# YOUR INSTRUCTIONS
Transcribe the records below exactly as written, from the opening line through the line that contains "Forthcoming Decisions (97, 880)".

MATERIAL SHOWN Block Start

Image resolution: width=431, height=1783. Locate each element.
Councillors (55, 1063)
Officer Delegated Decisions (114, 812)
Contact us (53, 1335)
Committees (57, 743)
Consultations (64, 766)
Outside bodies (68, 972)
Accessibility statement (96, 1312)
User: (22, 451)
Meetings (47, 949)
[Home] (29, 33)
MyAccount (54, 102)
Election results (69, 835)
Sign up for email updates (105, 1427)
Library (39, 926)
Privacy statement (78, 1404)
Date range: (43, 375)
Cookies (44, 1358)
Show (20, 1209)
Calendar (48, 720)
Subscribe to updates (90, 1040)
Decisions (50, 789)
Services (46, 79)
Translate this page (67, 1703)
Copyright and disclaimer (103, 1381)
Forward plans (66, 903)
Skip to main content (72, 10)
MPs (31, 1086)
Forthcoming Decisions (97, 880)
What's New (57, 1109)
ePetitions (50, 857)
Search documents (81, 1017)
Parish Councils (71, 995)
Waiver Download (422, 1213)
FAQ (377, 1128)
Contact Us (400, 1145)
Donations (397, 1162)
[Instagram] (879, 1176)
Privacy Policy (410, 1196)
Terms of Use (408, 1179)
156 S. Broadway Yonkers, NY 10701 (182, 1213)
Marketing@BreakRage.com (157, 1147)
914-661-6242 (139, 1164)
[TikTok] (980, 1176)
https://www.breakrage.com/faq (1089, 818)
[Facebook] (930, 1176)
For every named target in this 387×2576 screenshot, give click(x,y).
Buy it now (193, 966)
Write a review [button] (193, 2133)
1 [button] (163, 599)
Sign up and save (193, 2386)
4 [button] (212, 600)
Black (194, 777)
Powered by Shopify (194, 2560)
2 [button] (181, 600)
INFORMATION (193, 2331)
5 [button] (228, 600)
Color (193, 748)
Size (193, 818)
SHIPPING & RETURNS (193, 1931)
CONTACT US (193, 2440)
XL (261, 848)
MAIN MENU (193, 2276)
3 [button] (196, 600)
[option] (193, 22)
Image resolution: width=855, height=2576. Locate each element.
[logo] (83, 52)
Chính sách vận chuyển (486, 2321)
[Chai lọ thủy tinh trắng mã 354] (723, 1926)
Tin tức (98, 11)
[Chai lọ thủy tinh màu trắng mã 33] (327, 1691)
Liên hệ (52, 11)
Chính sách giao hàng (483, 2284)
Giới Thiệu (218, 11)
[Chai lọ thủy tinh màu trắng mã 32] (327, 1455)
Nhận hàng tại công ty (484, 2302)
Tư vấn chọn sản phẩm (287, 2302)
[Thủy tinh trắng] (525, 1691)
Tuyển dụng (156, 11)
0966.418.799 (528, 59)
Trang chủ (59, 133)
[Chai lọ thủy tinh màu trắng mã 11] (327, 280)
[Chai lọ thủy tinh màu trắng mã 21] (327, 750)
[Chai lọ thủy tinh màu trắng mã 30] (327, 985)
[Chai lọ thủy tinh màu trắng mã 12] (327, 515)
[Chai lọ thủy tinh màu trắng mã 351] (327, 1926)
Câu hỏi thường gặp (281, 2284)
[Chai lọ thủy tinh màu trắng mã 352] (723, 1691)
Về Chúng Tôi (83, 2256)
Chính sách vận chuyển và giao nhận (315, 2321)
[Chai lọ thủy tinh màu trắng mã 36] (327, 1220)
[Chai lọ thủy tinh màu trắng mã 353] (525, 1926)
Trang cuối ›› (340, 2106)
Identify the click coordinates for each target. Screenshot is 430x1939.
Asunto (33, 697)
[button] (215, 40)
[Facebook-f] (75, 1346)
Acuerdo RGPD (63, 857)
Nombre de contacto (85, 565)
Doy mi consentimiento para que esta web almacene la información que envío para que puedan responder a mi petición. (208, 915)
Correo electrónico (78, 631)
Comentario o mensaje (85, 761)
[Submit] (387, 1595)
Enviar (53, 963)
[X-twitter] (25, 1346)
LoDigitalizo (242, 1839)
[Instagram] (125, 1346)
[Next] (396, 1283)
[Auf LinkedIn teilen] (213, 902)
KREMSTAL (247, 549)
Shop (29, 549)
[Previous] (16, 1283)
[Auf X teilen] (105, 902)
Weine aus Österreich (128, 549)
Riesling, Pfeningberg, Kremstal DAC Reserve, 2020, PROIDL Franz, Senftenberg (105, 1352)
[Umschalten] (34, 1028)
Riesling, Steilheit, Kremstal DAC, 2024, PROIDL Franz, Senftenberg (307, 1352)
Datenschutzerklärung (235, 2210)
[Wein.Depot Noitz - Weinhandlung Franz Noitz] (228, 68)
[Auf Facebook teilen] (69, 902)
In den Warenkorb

MATERIAL SHOWN Block End

# TASK RESULT
Image resolution: width=431, height=1783. Locate each element.
Councillors (55, 1063)
Officer Delegated Decisions (114, 812)
Contact us (53, 1335)
Committees (57, 743)
Consultations (64, 766)
Outside bodies (68, 972)
Accessibility statement (96, 1312)
User: (22, 451)
Meetings (47, 949)
[Home] (29, 33)
MyAccount (54, 102)
Election results (69, 835)
Sign up for email updates (105, 1427)
Library (39, 926)
Privacy statement (78, 1404)
Date range: (43, 375)
Cookies (44, 1358)
Show (20, 1209)
Calendar (48, 720)
Subscribe to updates (90, 1040)
Decisions (50, 789)
Services (46, 79)
Translate this page (67, 1703)
Copyright and disclaimer (103, 1381)
Forward plans (66, 903)
Skip to main content (72, 10)
MPs (31, 1086)
Forthcoming Decisions (97, 880)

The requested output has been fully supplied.